- Born: Sean Enoch Tembo 30 March 1980 (age 46) Chipata, Eastern Province
- Education: The Copperbelt University University of Derby
- Occupations: Entrepreneur, Politician
- Organization: Enosyst Associates
- Political party: Patriots for Economic Progress (2016 - 2026)
- Spouse: Lorrita Kabwe
- Children: 5

= Sean Tembo =

Zambian politician (born 1980)

Sean Enoch Tembo (born 30 March 1980) is a Zambian politician, certified accountant and former president of the Patriots For Economic Progress political party. He participated in the 2021 presidential elections where he came out number thirteen out of sixteen candidates with a total of 1,813 votes representing 0.04%.

==Early life and career==
Tembo was born in 1980 in Chipata's Jabu Village in the Eastern Province of Zambia. He attended his primary school in Lusaka at Chitukuko Primary School and his junior secondary education in Lusaka at Kabulonga School and completed his senior secondary school education in 1997 at Hillcrest Technical Secondary School in Livingstone. He is a holder of a bachelor's degree in Accountancy obtained from the Copperbelt University He is also a holder of a master's degree in Business Administration obtained from University of Derby. He is the founder of Enosyst Associates, an audit & business advisory services firm. He has also served as Assistant Superintendent of the Zambia Police Service. Tembo is the founder of the Patriots for Economic Progress (PEP) political party, having registered it in 2016.

As the PEP president, Sean Tembo decided to join the Opposition Alliance in 2018 and was appointed as the spokesperson of the alliance. However, on 11 July 2019, Tembo decided that his party should leave the alliance due to disagreements.

As the PEP president, Sean Tembo decided to join the United Kwacha Alliance (UKA), an alliance of political parties, in May 2024. He then joined the Tonse Alliance in September 2024 and was appointed as the spokesperson of the alliance. Due to the United Kwacha Alliance (UKA) not being in support of a political party belonging to more than one alliance, it was decided that Tembo and his party (PEP) are no-longer part of UKA.

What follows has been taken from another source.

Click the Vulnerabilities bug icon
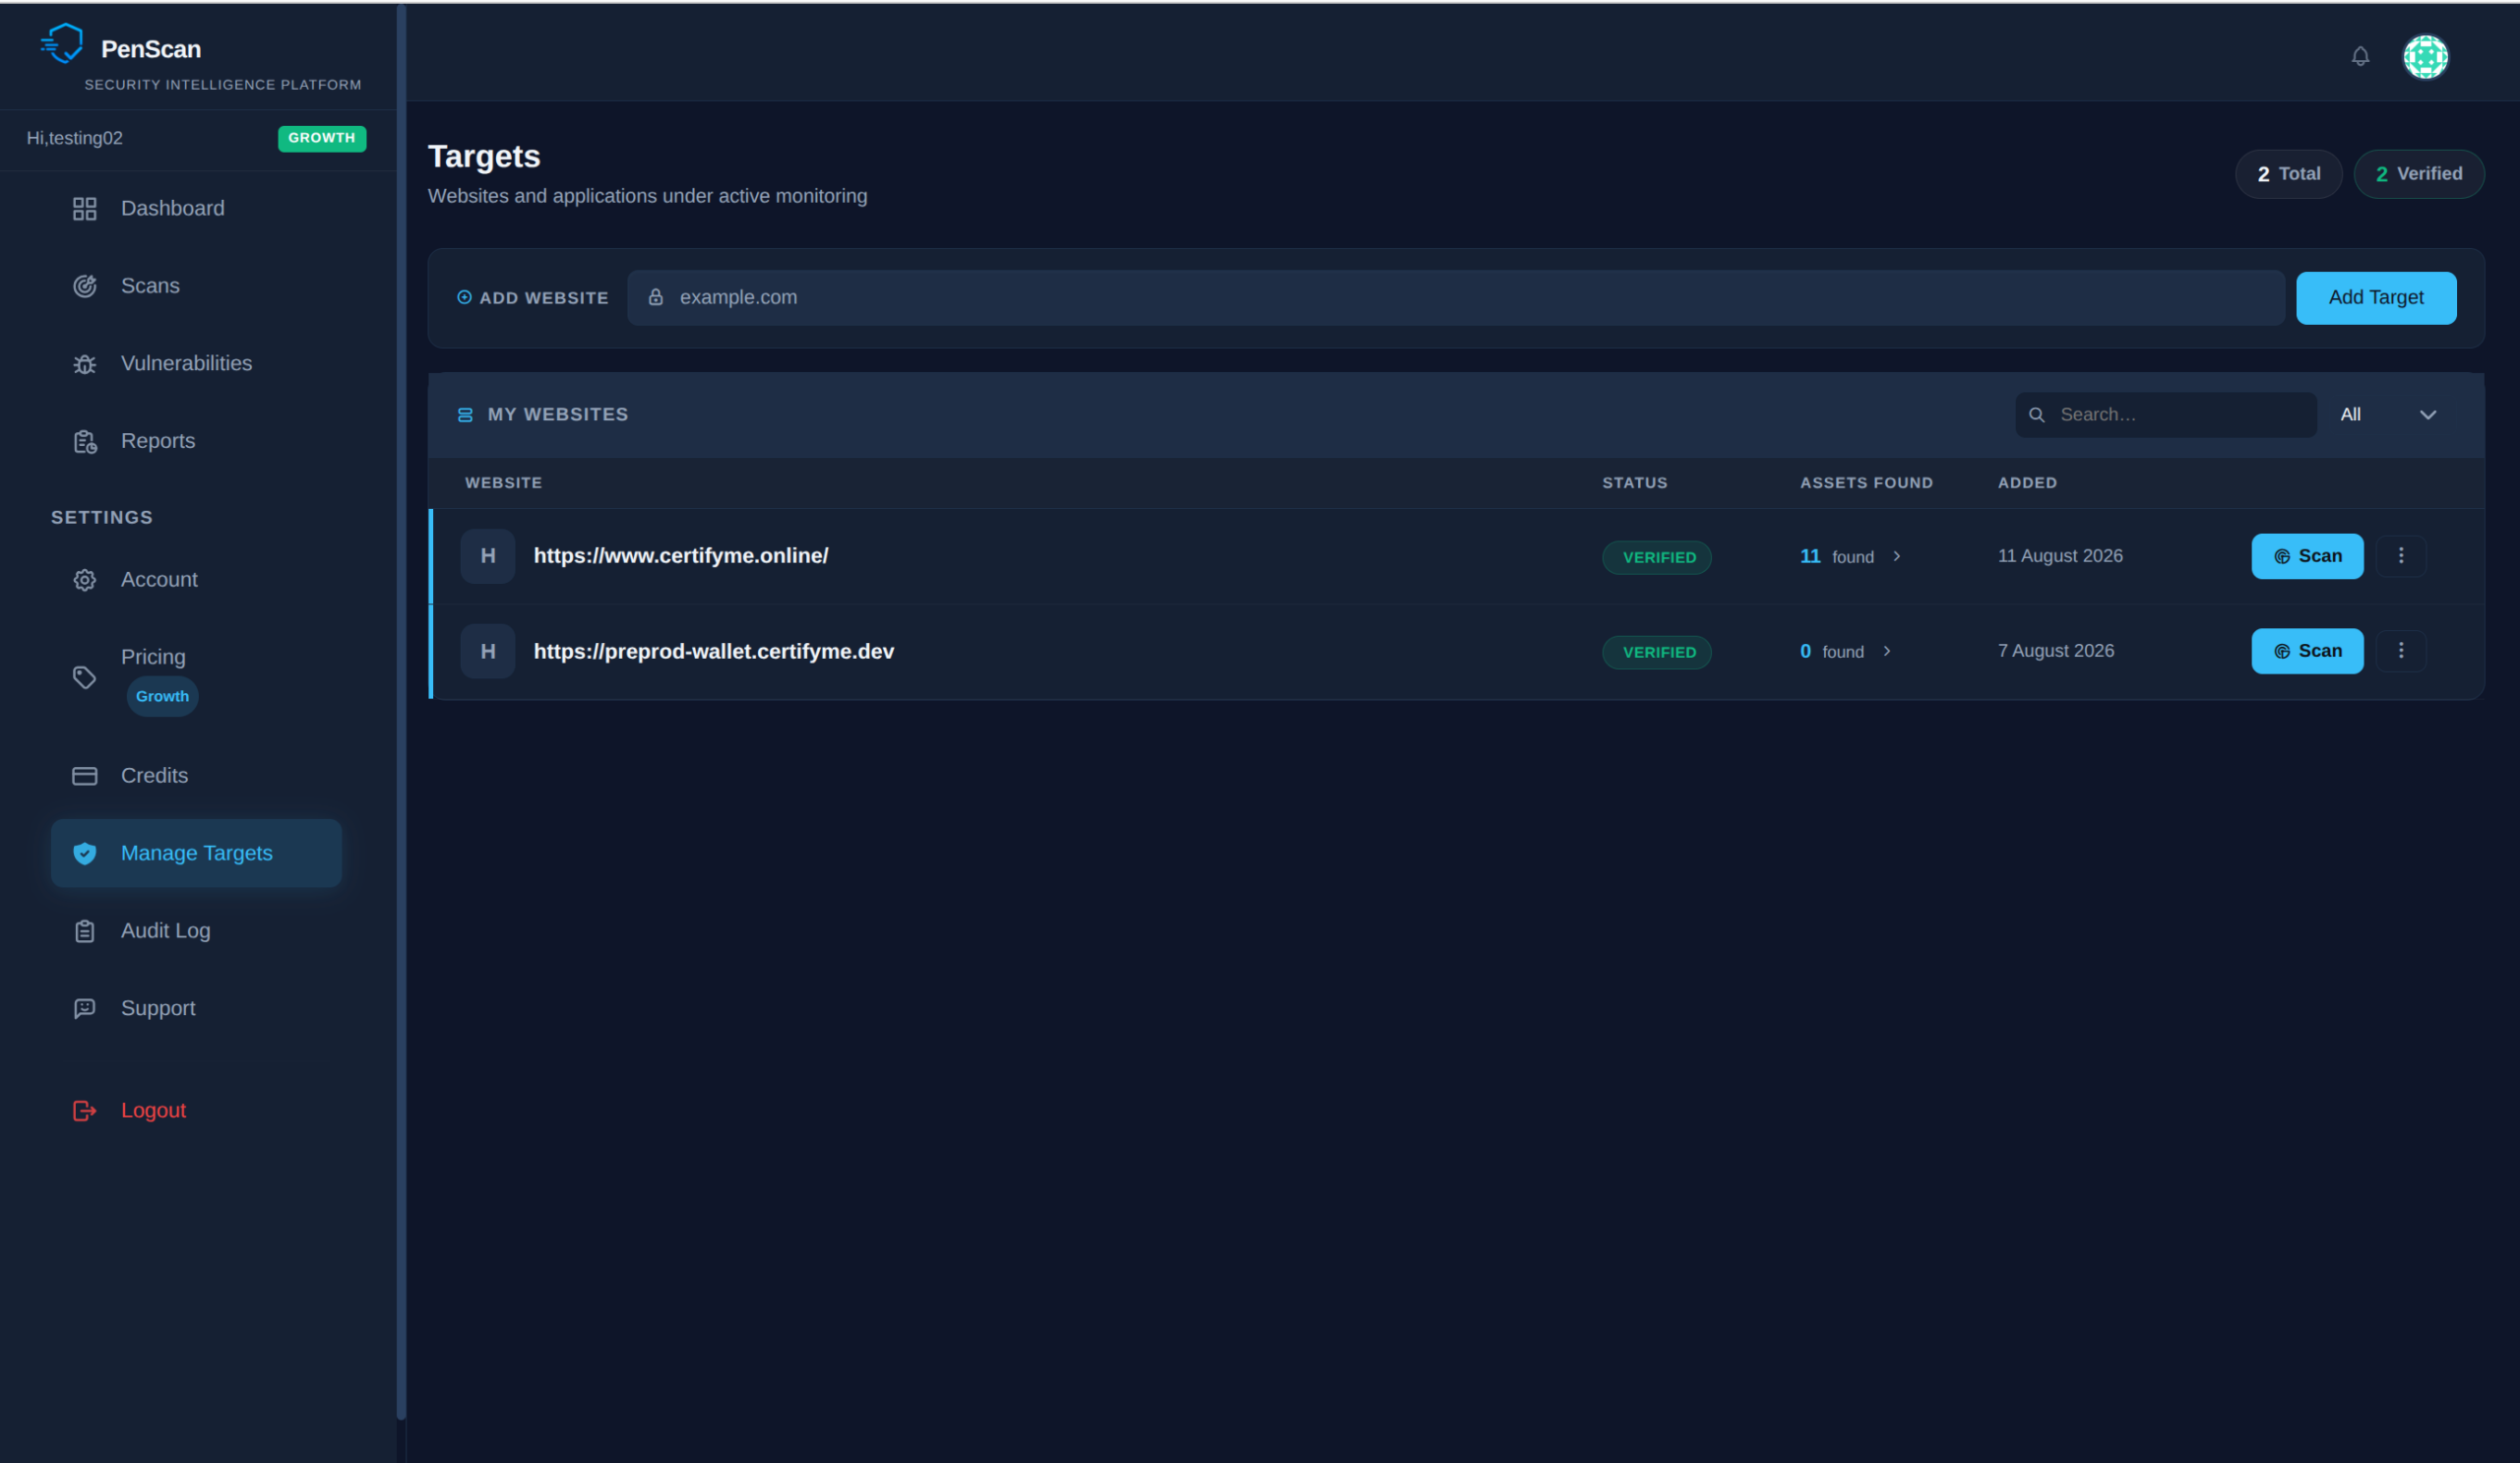 click(85, 364)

On 7 January 2026, Sean Tembo decided that his Patriots for Economic Progress (PEP) party will resign from being part of the Tonse Alliance due to disagreements.

Ahead of the 2026 general election, Sean Tembo decided to adopt Chanda Katotobwe to be the presidential candidate for PEP, with Tembo opting to be the vice president of the party instead. However, upon attempting to register for the elections with the Electoral Commission of Zambia, Katotobwe and Tembo were told that their party has organizational issues and this prevented them and other party members from being able to register. Sean Tembo proceeded to stand as an independent parliamentary candidate in Roma constituency in Lusaka District at the election, prompting him to resign from being a member of PEP.

Following the 2026 election, where he finished third in the parliamentary election in Roma constituency, Mr. Tembo announced his retirement from active politics. Tembo, who founded the Patriots for Economic Progress (PEP), said he would no longer take an active role in politics.

==Personal life==
Tembo is married to Lorrita Kabwe, a Consultant Cardiologist at the University Teaching Hospital.